Qui peut l’emporter ? Seule certitude : aucune motion ne peut obtenir la majorité à elle seule. Bien malin celui qui pourrait prédire qui de Bertrand Delanoë, Ségolène Royal ou Martine Aubry prendra l’ascendant. Sur le papier, le rapport des forces entre ces trois-là, tous issus de la majorité sortante, est équilibré. La motion du maire de Paris revendique le soutien de 33 secrétaires ­fédéraux, 120 parlementaires et 6 présidents de région. Celle de la présidente de Poitou-Charentes a l’appui de 32 premiers fédéraux, 60 parlementaires, 140 maires de communes de plus de 5 000 habitants et 3 présidents de région. Celle de la maire de Lille est signée par 28 secrétaires fédéraux, 102 parlementaires, près de 500 maires et 8 présidents de région. Ces motions revendiquent respectivement les signatures de 5 500, 11 000 et 10 000 militants. Des chiffres difficilement vérifiables. Depuis la fin de l’été, Bertrand Delanoë est le favori des sondages – réalisés auprès des sympathisants socialistes, ils n’ont pas grand sens, cependant ils peuvent influencer le vote des militants –, mais n’a pas l’appui de grosses fédérations contrairement à Ségolène Royal (Bouches-du-Rhône, Hérault) ou Martine Aubry (Pas-de-Calais, Nord, Seine-Maritime).

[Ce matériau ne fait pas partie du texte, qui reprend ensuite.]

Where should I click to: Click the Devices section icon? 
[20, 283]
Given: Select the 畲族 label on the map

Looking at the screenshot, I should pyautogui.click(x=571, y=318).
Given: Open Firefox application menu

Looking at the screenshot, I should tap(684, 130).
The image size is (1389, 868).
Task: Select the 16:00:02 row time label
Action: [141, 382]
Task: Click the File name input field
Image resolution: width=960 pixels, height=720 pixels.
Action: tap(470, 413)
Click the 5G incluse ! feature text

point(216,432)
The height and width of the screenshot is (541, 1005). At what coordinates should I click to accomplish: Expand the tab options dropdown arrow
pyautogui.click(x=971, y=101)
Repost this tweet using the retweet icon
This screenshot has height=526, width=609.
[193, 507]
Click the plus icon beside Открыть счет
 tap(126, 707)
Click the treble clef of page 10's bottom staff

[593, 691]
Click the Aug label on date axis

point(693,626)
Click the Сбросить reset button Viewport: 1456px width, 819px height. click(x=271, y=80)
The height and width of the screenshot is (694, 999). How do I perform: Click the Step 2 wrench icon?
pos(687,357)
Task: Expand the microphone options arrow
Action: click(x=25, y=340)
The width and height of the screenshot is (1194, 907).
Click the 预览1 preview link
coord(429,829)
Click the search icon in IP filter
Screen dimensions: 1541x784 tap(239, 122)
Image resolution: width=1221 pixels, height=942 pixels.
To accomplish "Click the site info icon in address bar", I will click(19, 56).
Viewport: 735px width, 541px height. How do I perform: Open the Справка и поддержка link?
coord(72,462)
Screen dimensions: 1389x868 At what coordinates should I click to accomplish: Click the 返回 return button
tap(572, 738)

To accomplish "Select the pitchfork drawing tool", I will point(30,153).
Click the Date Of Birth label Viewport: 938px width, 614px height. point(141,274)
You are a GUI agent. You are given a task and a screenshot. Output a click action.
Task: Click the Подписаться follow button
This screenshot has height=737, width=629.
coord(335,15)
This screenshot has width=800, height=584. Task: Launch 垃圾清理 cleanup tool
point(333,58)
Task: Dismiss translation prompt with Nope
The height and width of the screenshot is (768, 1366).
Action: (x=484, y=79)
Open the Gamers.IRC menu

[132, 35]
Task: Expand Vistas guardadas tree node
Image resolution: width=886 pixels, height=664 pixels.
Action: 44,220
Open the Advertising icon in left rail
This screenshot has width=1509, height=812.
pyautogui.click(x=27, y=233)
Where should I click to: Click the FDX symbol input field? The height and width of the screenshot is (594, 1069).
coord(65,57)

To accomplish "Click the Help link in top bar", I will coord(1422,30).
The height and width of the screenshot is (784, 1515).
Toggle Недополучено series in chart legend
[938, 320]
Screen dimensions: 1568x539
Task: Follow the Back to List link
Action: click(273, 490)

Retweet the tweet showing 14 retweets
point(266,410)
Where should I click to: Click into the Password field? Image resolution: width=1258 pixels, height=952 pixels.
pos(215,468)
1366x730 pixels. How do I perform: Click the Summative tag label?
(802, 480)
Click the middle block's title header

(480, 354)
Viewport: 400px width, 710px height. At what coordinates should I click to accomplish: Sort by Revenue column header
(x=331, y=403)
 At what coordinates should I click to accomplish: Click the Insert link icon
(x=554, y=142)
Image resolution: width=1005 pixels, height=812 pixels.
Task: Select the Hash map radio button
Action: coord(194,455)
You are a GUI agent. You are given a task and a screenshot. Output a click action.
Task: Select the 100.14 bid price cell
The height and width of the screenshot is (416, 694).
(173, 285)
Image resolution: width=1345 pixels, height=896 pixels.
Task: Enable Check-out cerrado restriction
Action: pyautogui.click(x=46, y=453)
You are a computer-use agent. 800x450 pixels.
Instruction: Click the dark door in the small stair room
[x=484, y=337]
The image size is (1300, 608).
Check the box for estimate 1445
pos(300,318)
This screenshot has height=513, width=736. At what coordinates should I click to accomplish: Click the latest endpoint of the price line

Le score de la motion de Benoît Hamon est une autre inconnue. L’eurodéputé de 41 ans, qui a réussi à fédérer toute l’aile gauche du parti, une première, rêve de s’immiscer entre les trois poids lourds. La crise économique et l’effondrement du tout-libéral devraient lui donner des ailes. Mais il ne suffit pas d’avoir une vraie base militante pour s’imposer dans un parti où le poids de l’appareil et des élus est déterminant.

Quels scénarios d’ici Reims ? L’absence de majorité, le 6 novembre, va contraindre les différents courants à discuter pour tenter, par des alliances, de former une majorité. Une « synthèse générale », comme au congrès du Mans, est exclue : personne n’en veut. Improbable aussi le scénario d’Épinay, quand François Mitterrand (15 %), allié à Pierre Mauroy et Gaston Defferre (30 %) et Jean-Pierre Chevènement (8,5 %), avait arraché la direction du PS à Alain Savary et Guy Mollet (34 %) : les statuts stipulent, depuis une réforme de Lionel Jospin, que c’est autour de la motion arrivée en tête que doit s’opérer le rassemblement.
Dès lors, toutes les combinaisons sont envisageables. Les leaders de motion ne s’étant rien interdit avant le scrutin, les tractations iront bon train jusqu’à Reims pour tenter de former une coalition d’ici au congrès. Dans le cas, très probable, où aucun des trois leaders en vue n’émergerait nettement, il faudra aussi trouver un candidat au poste de Premier secrétaire acceptable. Les outsiders peuvent encore y croire.